* [To be done]:
Render every line from the one containing "Where should I click to: Open the visitors" through the end of the items as a Markdown table with the columns Row and Line, skipping any blank lines.

(Dataset items)
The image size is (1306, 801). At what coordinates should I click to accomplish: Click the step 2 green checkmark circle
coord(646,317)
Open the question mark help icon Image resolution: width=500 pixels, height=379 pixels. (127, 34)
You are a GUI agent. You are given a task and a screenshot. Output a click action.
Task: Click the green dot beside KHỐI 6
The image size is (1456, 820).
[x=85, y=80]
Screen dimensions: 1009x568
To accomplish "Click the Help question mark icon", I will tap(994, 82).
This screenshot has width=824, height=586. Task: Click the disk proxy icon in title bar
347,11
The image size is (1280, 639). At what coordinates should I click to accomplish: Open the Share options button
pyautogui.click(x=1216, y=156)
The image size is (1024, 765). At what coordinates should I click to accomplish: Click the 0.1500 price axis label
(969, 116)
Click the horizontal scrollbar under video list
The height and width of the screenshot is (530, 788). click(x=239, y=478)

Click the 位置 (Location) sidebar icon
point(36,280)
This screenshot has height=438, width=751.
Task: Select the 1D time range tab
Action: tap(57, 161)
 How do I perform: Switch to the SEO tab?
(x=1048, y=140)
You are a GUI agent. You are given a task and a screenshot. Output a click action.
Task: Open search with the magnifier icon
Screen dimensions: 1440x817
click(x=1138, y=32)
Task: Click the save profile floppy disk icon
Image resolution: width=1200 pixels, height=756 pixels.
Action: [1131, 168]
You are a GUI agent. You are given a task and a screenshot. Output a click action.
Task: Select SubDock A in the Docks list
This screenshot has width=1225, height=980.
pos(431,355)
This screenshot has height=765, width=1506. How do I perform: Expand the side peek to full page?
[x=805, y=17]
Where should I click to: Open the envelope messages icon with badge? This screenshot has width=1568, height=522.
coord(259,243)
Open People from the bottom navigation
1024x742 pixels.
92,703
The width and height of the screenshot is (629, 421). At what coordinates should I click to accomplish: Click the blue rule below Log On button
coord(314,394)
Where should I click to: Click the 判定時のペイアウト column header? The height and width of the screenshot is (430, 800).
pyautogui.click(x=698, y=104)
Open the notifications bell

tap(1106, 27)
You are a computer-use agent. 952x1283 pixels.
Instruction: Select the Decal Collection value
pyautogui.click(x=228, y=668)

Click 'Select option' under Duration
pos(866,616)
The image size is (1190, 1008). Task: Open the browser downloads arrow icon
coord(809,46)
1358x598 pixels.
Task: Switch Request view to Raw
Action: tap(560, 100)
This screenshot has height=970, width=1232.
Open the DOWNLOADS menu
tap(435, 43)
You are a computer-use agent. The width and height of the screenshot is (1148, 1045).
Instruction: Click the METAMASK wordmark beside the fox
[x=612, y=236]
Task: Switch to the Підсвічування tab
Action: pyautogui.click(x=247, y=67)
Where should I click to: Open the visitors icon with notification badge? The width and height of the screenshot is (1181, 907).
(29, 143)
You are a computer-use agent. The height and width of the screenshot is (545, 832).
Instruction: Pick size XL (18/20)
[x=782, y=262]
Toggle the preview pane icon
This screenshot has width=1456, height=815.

* [Solution]:
| Row | Line |
|---|---|
| 1 | Where should I click to: Open the visitors icon with notification badge? The width and height of the screenshot is (1181, 907). |
| 2 | (29, 143) |
| 3 | You are a computer-use agent. The height and width of the screenshot is (545, 832). |
| 4 | Instruction: Pick size XL (18/20) |
| 5 | [x=782, y=262] |
| 6 | Toggle the preview pane icon |
| 7 | This screenshot has width=1456, height=815. |